Extracted information:
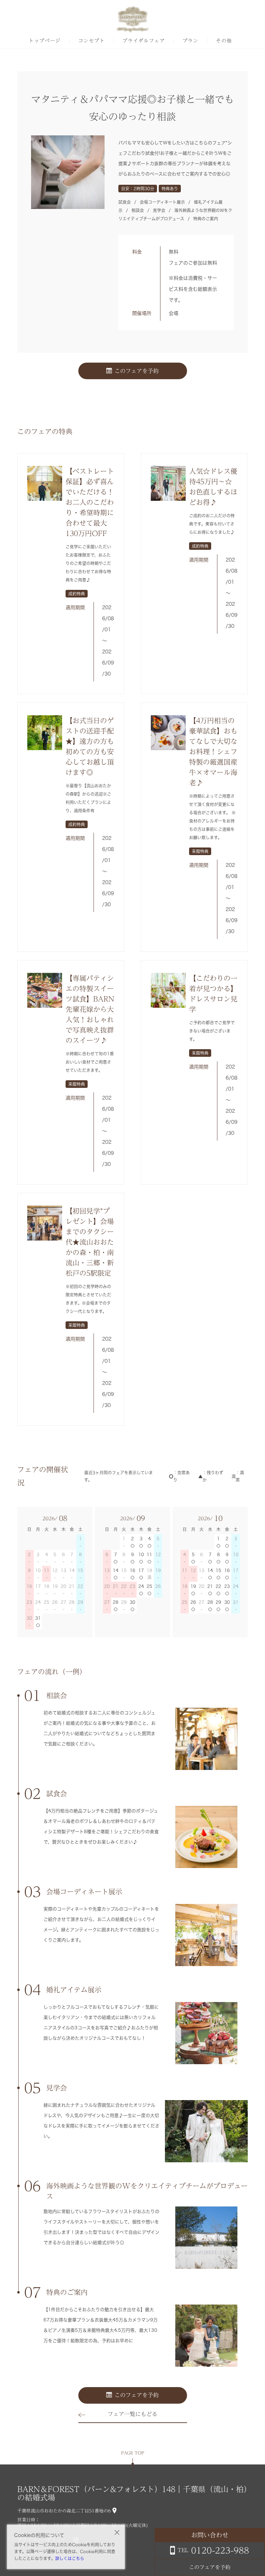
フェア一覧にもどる (132, 2414)
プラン (190, 40)
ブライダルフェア (143, 40)
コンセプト (91, 40)
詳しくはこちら (69, 2558)
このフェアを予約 (137, 371)
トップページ (44, 40)
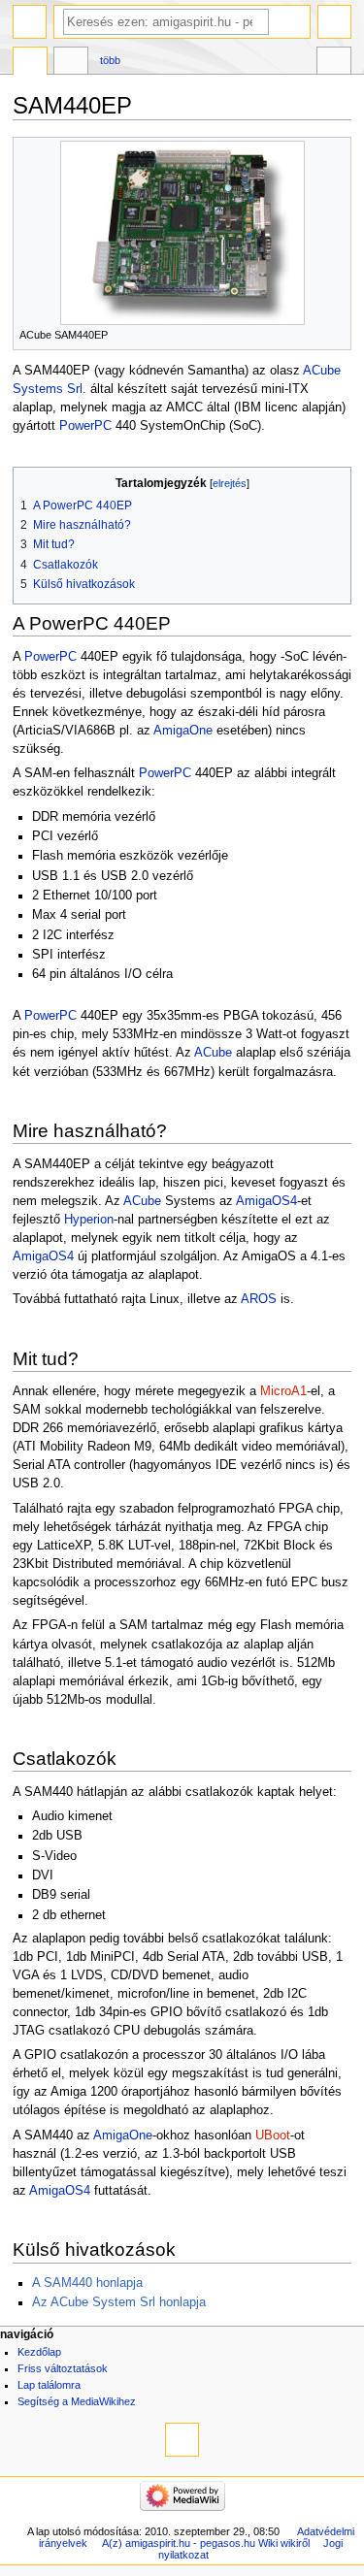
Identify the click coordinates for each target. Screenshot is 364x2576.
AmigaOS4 (266, 1201)
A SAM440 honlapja (87, 2283)
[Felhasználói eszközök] (334, 22)
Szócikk (30, 63)
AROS (259, 1299)
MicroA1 (283, 1391)
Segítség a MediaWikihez (76, 2401)
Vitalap (70, 63)
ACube (213, 1053)
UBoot (272, 2135)
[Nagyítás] (337, 333)
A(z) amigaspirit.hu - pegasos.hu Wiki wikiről (206, 2543)
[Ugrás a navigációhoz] (30, 22)
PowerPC (85, 426)
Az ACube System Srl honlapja (119, 2302)
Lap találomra (49, 2385)
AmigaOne (183, 730)
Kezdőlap (39, 2352)
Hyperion (89, 1219)
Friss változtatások (62, 2368)
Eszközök (333, 63)
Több (110, 60)
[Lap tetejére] (182, 2440)
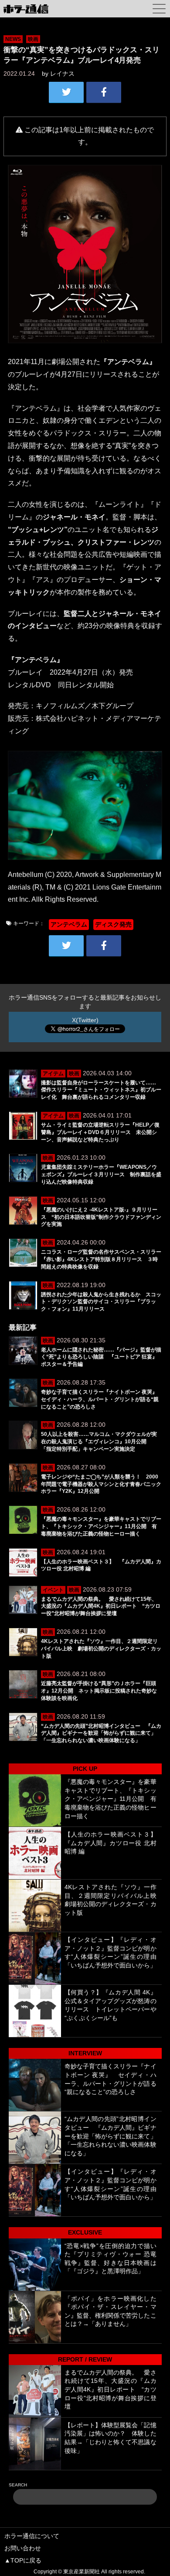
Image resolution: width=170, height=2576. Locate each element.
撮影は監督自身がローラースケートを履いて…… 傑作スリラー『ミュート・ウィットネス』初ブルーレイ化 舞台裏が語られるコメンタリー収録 (101, 1090)
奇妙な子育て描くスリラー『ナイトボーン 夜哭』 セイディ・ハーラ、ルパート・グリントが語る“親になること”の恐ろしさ (102, 1399)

Problem to solve:
Over all the entries, say how many lines hold the string "each". The reply is the number alone.

Written reply:
2